Required work
Update the records that begin at the line with "860x772 pixels." and stop after the line with "tap(1229, 108)", changing "Instruction" to "Step" and leaving everything else as it is.

Records for this exercise
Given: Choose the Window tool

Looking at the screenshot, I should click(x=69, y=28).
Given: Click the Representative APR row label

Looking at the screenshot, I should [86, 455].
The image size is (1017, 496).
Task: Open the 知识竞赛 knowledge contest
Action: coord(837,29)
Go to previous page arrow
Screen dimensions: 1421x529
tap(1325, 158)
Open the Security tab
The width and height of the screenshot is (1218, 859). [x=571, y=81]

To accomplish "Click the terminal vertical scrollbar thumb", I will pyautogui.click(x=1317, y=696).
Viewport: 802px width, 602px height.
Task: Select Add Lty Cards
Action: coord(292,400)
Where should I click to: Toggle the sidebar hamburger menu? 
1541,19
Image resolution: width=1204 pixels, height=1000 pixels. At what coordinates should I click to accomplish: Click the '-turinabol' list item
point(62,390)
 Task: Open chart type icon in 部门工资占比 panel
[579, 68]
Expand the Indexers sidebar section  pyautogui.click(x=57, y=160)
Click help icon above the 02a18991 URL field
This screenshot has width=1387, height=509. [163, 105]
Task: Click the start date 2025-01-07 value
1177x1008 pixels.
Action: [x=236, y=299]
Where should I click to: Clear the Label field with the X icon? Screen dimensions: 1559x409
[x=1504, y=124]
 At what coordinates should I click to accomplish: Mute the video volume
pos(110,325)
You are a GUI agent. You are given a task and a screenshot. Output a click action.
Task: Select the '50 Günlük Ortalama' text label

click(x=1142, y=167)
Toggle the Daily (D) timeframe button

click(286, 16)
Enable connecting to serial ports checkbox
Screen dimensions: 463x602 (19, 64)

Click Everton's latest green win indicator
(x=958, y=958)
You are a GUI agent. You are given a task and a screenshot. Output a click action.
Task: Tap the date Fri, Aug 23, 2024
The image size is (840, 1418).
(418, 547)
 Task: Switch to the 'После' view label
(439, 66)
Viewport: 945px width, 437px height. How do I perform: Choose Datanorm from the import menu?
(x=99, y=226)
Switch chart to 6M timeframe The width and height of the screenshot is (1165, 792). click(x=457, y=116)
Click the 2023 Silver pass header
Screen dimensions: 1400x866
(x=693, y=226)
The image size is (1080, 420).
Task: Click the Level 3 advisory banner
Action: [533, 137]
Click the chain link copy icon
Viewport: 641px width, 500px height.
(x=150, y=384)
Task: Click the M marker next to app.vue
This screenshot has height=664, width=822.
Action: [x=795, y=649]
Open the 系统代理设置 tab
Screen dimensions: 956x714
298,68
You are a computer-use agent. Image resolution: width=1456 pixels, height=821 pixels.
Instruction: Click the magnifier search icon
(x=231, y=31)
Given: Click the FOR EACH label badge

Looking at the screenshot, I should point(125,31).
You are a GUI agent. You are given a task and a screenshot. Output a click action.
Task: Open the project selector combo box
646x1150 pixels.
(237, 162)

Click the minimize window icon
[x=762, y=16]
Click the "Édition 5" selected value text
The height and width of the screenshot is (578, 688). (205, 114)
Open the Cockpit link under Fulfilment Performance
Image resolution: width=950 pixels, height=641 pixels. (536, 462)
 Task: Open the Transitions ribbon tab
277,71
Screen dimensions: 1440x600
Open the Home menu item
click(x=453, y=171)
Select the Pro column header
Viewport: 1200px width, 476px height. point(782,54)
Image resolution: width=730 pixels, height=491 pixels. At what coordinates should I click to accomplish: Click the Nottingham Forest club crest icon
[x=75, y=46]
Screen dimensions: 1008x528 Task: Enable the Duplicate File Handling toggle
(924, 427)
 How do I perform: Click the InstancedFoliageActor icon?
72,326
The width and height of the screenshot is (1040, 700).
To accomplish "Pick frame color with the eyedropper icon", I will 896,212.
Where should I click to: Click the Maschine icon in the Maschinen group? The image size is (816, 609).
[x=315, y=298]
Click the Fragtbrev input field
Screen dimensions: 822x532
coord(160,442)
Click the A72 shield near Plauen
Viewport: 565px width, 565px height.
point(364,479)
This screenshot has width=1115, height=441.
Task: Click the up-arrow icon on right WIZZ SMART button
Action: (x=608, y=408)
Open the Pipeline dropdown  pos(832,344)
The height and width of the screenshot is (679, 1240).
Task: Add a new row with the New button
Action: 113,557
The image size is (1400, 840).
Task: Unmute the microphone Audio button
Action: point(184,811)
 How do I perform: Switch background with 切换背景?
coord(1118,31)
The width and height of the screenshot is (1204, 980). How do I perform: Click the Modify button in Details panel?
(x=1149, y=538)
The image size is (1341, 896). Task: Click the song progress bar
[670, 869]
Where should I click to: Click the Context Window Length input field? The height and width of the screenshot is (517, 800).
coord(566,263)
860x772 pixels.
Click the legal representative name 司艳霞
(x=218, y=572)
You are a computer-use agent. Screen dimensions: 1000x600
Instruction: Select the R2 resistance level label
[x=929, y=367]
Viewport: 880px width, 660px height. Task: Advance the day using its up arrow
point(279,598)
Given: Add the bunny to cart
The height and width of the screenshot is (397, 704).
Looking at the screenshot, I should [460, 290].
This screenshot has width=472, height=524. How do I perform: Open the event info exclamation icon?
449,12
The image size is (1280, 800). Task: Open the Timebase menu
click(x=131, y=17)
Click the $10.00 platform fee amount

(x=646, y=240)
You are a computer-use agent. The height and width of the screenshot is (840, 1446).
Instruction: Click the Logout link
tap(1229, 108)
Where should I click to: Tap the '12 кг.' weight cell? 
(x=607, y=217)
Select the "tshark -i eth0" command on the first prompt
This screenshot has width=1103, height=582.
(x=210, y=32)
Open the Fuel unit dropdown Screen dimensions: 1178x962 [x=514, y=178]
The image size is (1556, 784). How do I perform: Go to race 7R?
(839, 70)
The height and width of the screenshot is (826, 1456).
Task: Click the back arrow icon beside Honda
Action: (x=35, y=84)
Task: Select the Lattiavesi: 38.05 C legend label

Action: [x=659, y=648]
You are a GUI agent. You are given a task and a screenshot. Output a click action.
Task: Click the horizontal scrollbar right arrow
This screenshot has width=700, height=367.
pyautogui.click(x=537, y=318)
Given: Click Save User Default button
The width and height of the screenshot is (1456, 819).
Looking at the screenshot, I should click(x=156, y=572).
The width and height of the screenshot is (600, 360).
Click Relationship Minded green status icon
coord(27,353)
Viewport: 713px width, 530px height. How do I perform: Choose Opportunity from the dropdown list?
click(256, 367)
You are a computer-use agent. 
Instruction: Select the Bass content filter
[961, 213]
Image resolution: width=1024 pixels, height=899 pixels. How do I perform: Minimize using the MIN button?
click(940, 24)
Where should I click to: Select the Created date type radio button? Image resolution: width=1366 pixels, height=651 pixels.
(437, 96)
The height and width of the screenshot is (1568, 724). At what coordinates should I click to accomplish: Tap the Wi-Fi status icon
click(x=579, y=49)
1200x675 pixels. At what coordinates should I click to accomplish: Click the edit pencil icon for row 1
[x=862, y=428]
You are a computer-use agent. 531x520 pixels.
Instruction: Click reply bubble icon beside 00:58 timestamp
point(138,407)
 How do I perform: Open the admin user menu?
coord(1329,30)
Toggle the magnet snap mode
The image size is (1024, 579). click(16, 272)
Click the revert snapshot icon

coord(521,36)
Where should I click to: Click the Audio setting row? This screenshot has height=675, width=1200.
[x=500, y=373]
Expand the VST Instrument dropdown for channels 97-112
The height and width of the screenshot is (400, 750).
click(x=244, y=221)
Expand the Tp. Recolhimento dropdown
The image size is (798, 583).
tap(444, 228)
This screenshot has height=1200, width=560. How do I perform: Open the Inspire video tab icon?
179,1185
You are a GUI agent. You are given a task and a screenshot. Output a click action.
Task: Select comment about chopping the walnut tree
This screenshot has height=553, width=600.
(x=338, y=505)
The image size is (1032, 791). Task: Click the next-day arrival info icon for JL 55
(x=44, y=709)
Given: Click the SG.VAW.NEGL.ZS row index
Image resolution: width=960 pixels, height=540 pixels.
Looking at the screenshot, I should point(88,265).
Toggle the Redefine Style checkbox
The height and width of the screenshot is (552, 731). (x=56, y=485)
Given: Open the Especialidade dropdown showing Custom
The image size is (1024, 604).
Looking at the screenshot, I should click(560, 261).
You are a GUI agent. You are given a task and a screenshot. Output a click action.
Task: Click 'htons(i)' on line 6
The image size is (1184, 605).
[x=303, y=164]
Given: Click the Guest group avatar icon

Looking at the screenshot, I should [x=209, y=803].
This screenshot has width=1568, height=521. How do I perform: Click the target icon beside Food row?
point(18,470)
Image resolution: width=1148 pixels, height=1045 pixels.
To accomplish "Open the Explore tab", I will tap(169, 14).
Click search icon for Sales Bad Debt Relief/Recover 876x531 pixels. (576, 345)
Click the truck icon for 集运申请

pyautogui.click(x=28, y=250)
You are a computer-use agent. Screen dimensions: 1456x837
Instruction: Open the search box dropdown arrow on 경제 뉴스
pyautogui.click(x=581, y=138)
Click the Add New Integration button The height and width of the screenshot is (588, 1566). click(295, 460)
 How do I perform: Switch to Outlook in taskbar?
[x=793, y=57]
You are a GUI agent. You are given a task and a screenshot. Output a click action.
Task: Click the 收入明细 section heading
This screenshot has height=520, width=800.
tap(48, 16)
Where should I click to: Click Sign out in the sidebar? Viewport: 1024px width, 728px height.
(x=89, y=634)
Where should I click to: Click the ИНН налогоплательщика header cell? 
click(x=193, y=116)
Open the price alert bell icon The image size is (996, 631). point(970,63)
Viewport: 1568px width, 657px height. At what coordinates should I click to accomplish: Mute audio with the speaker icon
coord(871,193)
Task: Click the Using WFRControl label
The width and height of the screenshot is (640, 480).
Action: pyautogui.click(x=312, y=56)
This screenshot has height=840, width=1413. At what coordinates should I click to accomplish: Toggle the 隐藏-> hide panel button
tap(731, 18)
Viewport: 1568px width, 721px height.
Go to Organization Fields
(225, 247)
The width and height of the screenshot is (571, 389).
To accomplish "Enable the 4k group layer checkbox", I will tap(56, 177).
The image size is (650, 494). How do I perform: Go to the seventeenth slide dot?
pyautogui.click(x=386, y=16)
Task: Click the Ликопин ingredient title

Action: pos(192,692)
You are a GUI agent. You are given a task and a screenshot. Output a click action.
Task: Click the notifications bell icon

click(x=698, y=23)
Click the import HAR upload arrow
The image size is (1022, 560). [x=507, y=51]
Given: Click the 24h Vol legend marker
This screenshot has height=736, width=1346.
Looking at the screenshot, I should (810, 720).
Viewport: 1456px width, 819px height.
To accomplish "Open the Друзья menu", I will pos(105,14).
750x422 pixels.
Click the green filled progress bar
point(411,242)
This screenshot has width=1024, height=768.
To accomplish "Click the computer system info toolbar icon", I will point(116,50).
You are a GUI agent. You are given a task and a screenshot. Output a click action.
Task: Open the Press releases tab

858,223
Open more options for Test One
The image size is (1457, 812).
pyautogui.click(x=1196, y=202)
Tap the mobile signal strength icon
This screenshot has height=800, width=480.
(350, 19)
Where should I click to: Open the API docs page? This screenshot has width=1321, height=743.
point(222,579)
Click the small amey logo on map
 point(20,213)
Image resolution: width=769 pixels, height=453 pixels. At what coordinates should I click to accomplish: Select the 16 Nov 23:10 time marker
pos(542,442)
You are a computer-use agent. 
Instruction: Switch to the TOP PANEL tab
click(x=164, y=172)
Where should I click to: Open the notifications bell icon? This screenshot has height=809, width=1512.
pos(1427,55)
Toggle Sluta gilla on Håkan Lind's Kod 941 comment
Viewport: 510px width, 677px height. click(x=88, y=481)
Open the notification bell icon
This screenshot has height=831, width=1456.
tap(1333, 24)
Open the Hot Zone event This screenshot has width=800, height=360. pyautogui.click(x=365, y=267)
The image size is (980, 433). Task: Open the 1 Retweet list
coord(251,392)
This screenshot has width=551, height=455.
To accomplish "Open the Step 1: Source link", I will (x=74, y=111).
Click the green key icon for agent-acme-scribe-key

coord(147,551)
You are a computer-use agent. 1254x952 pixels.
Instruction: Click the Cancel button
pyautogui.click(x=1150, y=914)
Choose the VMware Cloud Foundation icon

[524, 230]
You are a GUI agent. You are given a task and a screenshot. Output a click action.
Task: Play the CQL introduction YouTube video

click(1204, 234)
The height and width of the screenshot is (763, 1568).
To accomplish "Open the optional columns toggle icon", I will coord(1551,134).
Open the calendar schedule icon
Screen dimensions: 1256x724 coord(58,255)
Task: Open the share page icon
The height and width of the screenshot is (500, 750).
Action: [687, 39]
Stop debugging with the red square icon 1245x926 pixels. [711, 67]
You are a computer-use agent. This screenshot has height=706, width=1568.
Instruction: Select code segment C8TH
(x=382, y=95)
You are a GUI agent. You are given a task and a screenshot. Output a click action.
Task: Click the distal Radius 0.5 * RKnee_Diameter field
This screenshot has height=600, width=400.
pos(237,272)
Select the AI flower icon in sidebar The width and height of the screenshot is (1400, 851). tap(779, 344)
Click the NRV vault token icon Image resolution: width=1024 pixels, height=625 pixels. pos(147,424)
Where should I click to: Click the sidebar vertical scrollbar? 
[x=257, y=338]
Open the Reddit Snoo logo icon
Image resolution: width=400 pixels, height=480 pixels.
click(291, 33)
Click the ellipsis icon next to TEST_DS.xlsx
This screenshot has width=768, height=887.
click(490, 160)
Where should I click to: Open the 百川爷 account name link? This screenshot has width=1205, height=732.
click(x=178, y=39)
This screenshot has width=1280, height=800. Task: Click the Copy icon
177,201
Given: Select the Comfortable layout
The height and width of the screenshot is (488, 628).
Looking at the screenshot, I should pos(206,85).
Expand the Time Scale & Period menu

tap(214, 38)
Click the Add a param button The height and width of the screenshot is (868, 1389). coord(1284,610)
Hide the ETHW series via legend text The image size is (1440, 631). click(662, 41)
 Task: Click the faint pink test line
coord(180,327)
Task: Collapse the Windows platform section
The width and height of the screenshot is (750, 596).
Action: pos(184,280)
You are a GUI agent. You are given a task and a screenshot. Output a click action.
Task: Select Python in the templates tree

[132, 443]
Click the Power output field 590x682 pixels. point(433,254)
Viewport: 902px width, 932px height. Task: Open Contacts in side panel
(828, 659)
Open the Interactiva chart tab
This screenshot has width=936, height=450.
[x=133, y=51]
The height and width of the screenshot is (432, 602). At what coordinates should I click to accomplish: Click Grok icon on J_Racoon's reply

Response to the exercise
860x772 pixels.
Click the legal representative name 司艳霞
(x=218, y=572)
You are a computer-use agent. Screen dimensions: 1000x600
Step: Select the R2 resistance level label
[x=929, y=367]
Viewport: 880px width, 660px height. Task: Advance the day using its up arrow
point(279,598)
Given: Add the bunny to cart
The height and width of the screenshot is (397, 704).
Looking at the screenshot, I should [460, 290].
This screenshot has width=472, height=524. How do I perform: Open the event info exclamation icon?
449,12
The image size is (1280, 800). Task: Open the Timebase menu
click(x=131, y=17)
Click the $10.00 platform fee amount

(x=646, y=240)
You are a computer-use agent. The height and width of the screenshot is (840, 1446).
Step: Click the Logout link
tap(1229, 108)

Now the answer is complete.